Looking at the single detour conversion schemes in the proof of Theorem 1, we notice that simplification convertibility with disjunction in case 2.2 leaves two possible results of conversion. For the rest of detour conversions, the local transformations produce unique converted derivations, and that property is sufficient for the overall result: Bar induction is a principle by which such local control of a suitably chosen property is turned into global structure, one could put it.

There is at each stage of strong normalization a finite number of non-normalities from which to choose the conversion to be made. Therefore strong normalization is a consequence of the variety of bar induction known as the fan theorem. The consistency of arithmetic was originally proved by bar induction by Gentzen and soon replaced by a proof through transfinite induction (see von Plato 2015 , and Siders and von Plato (2015)  for an explicit formulation of Gentzen’s bar induction). As with Gentzen’s proof, also the present proof could be carried through by the use of transfinite ordinals. What the least ordinal needed is, is at present not known, but because the fan theorem suffices for the result, Gentzen’s $$\varepsilon _0$$ gives a strict upper bound.

The proofs of normalization and strong normalization through Hilfssätze should work without problems for classical natural deduction with the rule of indirect proof and the same definition of normality as above, as in von Plato and Siders (2012) .

The proofs can obviously be worked through also for standard natural deduction, along the lines of my paper (von Plato 2011 ).

Two more applications of explicit composition can be noted here:

1. The interpretation of arbitrary cuts in natural deduction: A comparison of natural deduction in sequent calculus style with sequent calculus proper shows that a non-normal instance of an E-rule corresponds exactly to the case of a cut in which the right premiss of cut has been derived by a corresponding left rule. In the translation from sequent derivations with cuts to natural deduction, such cuts turn into non-normalities. The rest of the cuts are translated as explicit delayed compositions. What corresponds to cut elimination is seen from the admissibility of composition in natural deduction: An uppermost instance of Comp is permuted up until it either reaches an assumption and vanishes or hits a normal instance of an E-rule and gets turned into a non-normality. After the delayed compositions have been eliminated, there remain the proper non-normalitites and these can be eliminated in any order whatsoever. When in the normal derivation the major premisses are left unwritten, a sequent derivation is obtained. The overall procedure gives strong cut elimination in precisely the same sense in which there is strong normalization in natural deduction. Details are found in Sect. 13.4 of von Plato (2013) .

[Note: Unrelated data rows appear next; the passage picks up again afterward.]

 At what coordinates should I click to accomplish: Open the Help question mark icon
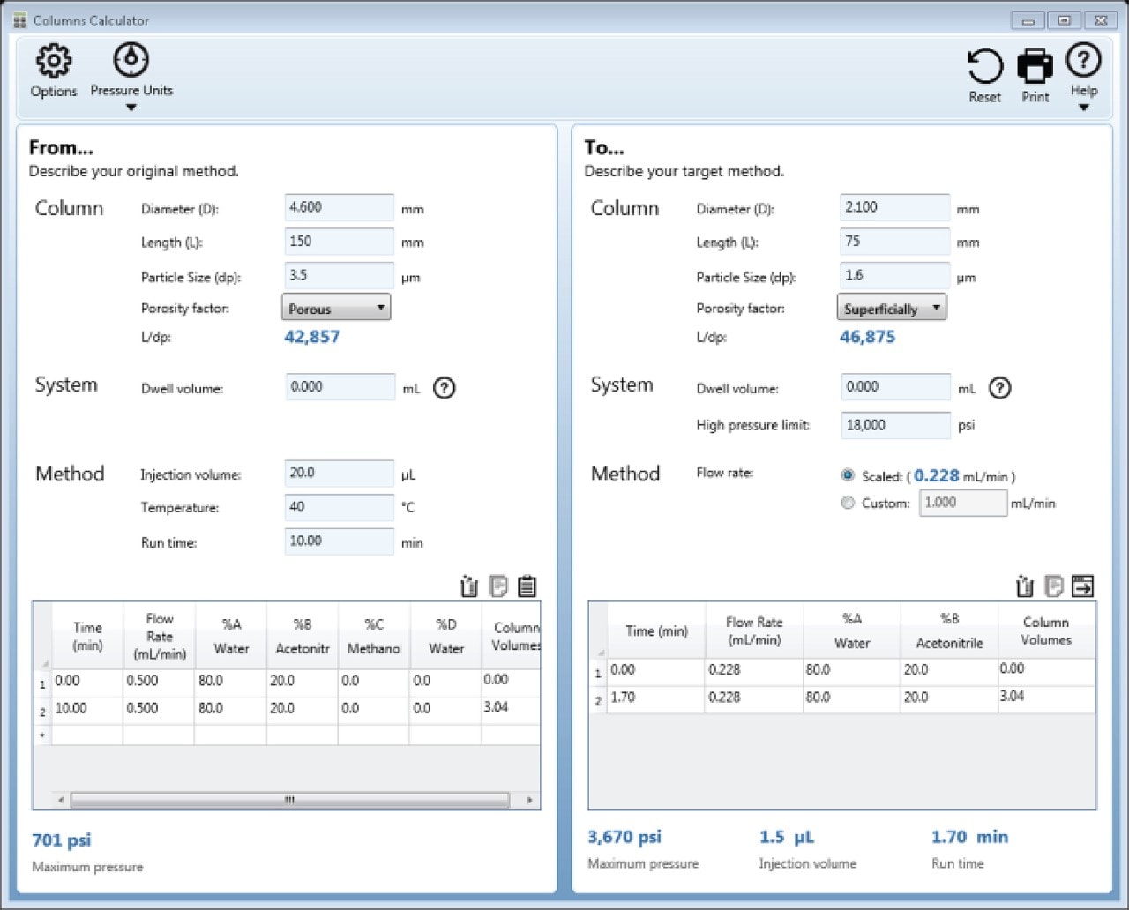point(1083,61)
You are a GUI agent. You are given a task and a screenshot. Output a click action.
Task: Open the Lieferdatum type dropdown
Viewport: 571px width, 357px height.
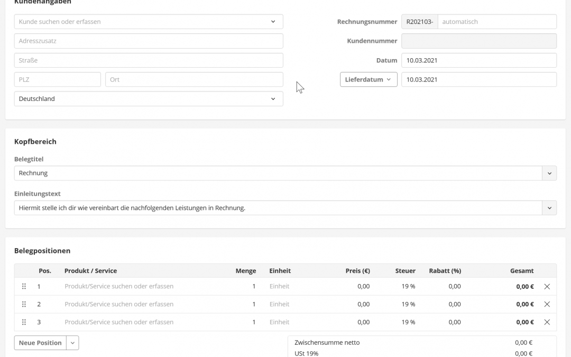point(369,79)
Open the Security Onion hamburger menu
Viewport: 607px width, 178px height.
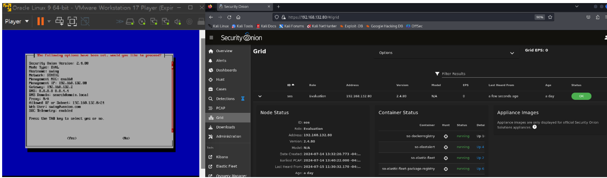coord(211,38)
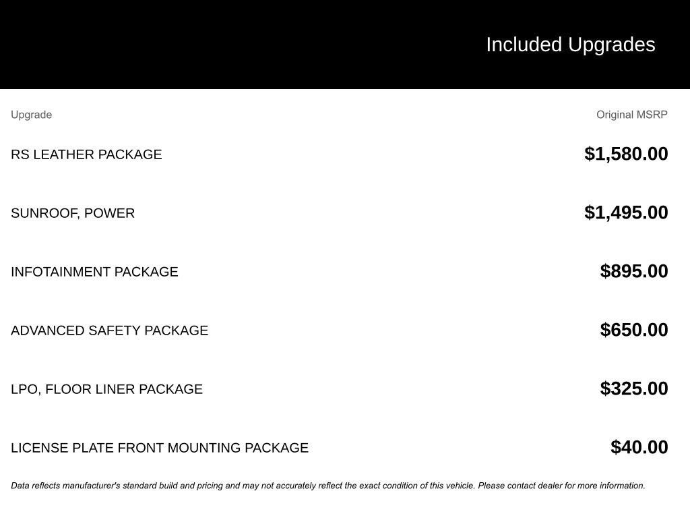Viewport: 690px width, 518px height.
Task: Click the LPO, FLOOR LINER PACKAGE entry
Action: point(106,389)
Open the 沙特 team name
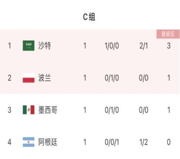 point(45,46)
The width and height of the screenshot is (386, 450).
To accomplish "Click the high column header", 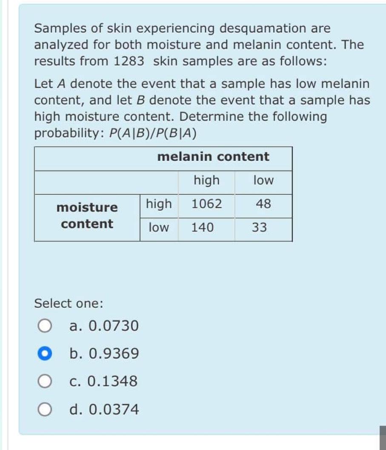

2. Normalization and strong normalization of $$\lambda$$ -terms: Any proof of normalization and strong normalization can be turned into a corresponding proof for typed $$\lambda$$-terms. The term structure is particularly transparent with general elimination rules, for the selector terms have now, with implication elimination as an example, the following structure (von Plato 2001 [5, p. 566]): A selector term is normal if its first argument is a variable, in particular, for the above “generalized application” as it is called in von Plato 2001 , the nested “tower” of applications, met with the standard application function, does not occur for normal terms. Permutative conversions reduce a suitably defined notion of depth of selector terms, and detour conversions reduce to substitutions. A Hilfssatz is used to prove that strong normalizability of $$\lambda$$-terms is maintained under such substitution.